I bought a ton of stuff when Seger was a puppy and gave away a bunch of it because he didn't like it. Soooo...I hold off on buying to many toys. I do have a pile of fleece in the house to make toys with. They don't really last all that long but are easy to make. The unstuffed animal squeaker toys are always a winner. And Tide detergent cups. LOL 

Oh! and Ruffwear turnup toys. The best ever. They are small so you'll have to decide how ling he has them. 

And toilet paper rolls
https://www.facebook.com/michelle.j...331490443/?type=2&video_source=user_video_tab

And dog beds
https://www.facebook.com/michelle.j...769676368/?type=2&video_source=user_video_tab


So the main theme is...all the dog toys laying on the floor while she's killing the toilet paper roll and dog bed.


----------



## Chuck94! (Feb 8, 2018)

Jax08 said:


> Personally, I only use a vest for tracking because there is so much to carry.

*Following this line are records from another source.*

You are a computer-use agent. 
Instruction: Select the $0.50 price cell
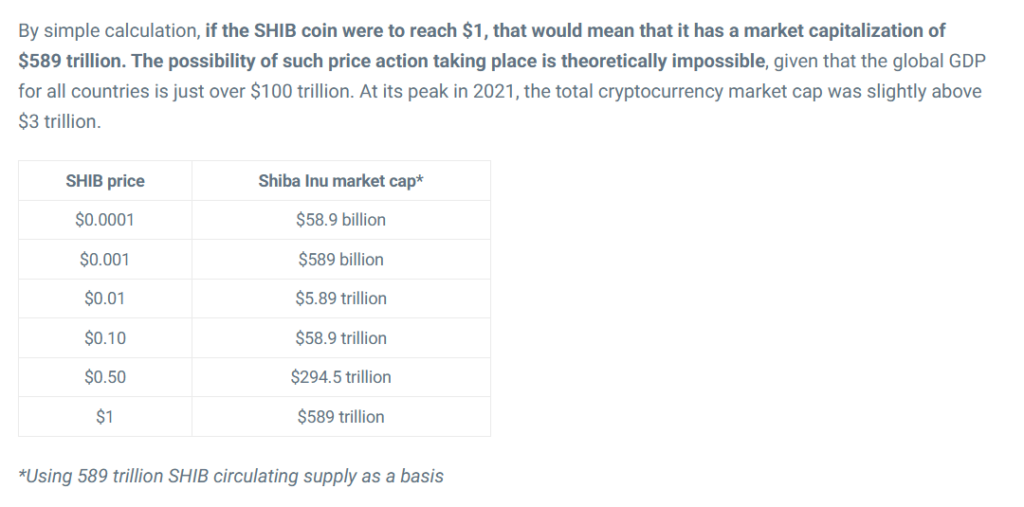(x=105, y=377)
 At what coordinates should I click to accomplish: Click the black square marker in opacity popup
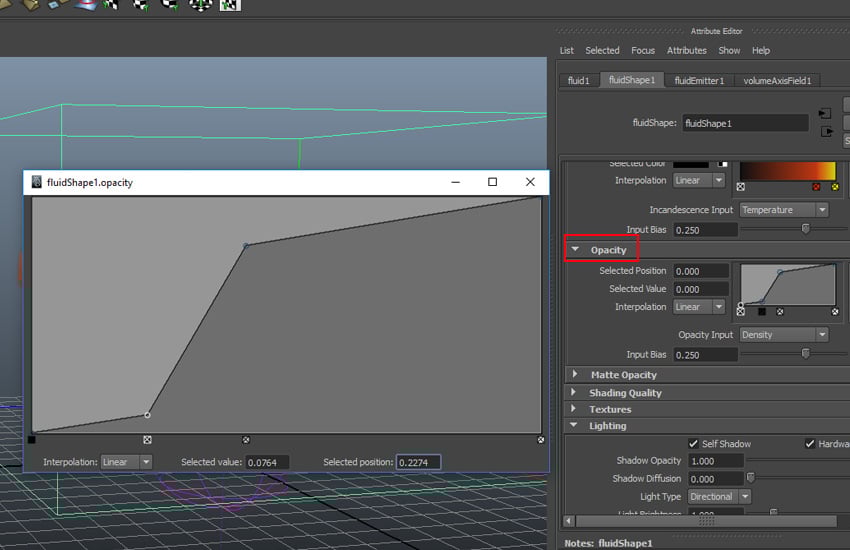click(32, 439)
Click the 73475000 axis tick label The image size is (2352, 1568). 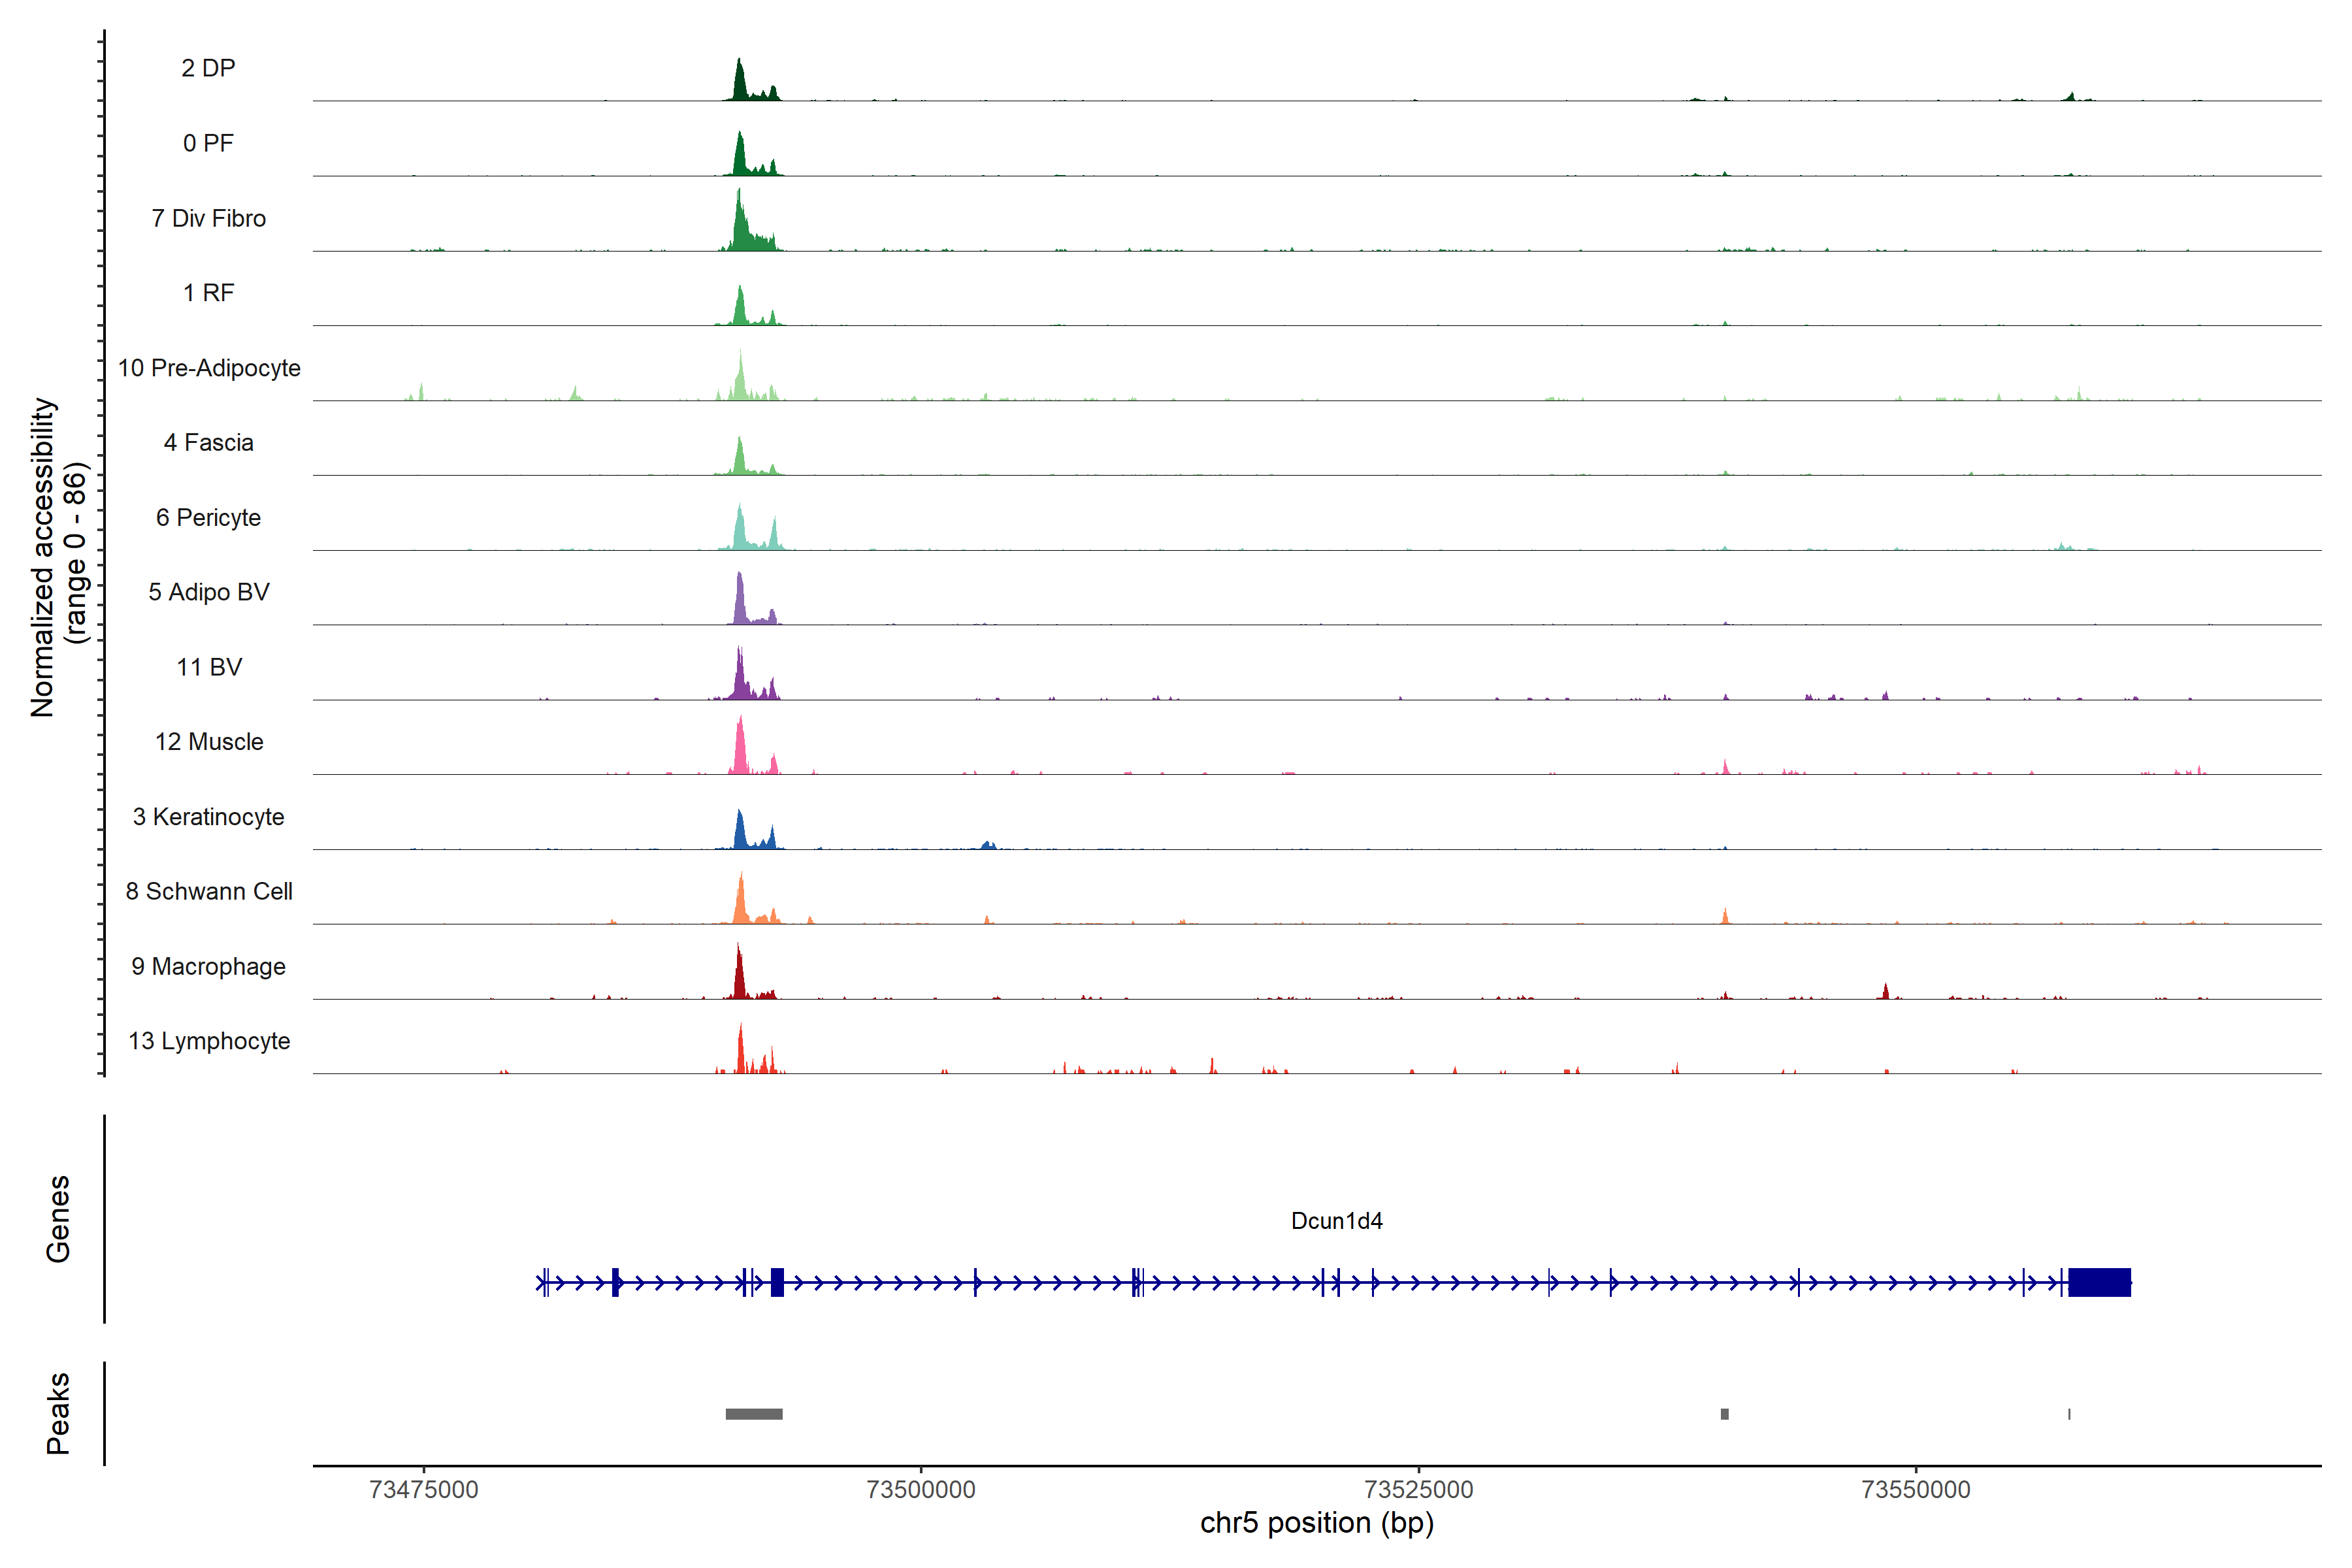pyautogui.click(x=423, y=1489)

Food, articles, markers, ball. I bought a cheap fishing vest for that. Other people like the small game hunting vests
> 
> My favorite is just a plain ole hoodie and pants with lots of pockets. I put the all in my hood on recalls. E-collar remote in my pocket.
> 
> ...


I really like the Garmin e-collar we have!


----------



## CometDog (Aug 22, 2017)

I always have done the puppy nesting thing and wound up giving a lot of it away lol 

Things I did use, out of the oh 40 things that I bought for the puppy- puppy stage stage that I actually used during the puppy-puppy stage:

Flirt pole with fleece and leather flaps on it
Bowls for training position (rubber kind from tractor supply) for a whopping 2 weeks or so. Should have stuck with that though. My bad. 
Little flat collar and light lead
Puppy harness for playing flirt pole w/decoy
Multiple dish towels were sacrificed as tug toys. Never unattended though
Treat pouch and Bandaids for my fingers for the using food stage of puppy/young dog training

At 4 to 5 months I added/started using:
Nylon slip collar (leash reactive)
Leather agitation harness for bite work
regular flat collar 
6 ft 3/4 leather lead
Light long line
Light thin leather puppy tug

At 6 months I added pretty much rest of things I use for my grown dog:
Mr. Prong.
And I also got him a nice personalized nylon webbing 1.75 inch flat collar that has an inside hidden strap that will accommodate an ecollar. I don't use one at this time, but there was no price difference between the one that had the hidden strap or not. And the inside strap in not intrusive in any way. It will be his final collar since it adjusts 19" to 25" 
Firehose tugs
Gappay balls
Tracking lead
Fur Saver

I also have stuff for IGP like articles, IGP1 dumbells, chalk for marking corners, tracking flags. Fans for my truck for hot training days. Non spill bowls for water in the truck/crates. Oh, and I always carry a good person AND K9 first aid kit. And recovery electrolyte powder for their water for hot days when I work them. 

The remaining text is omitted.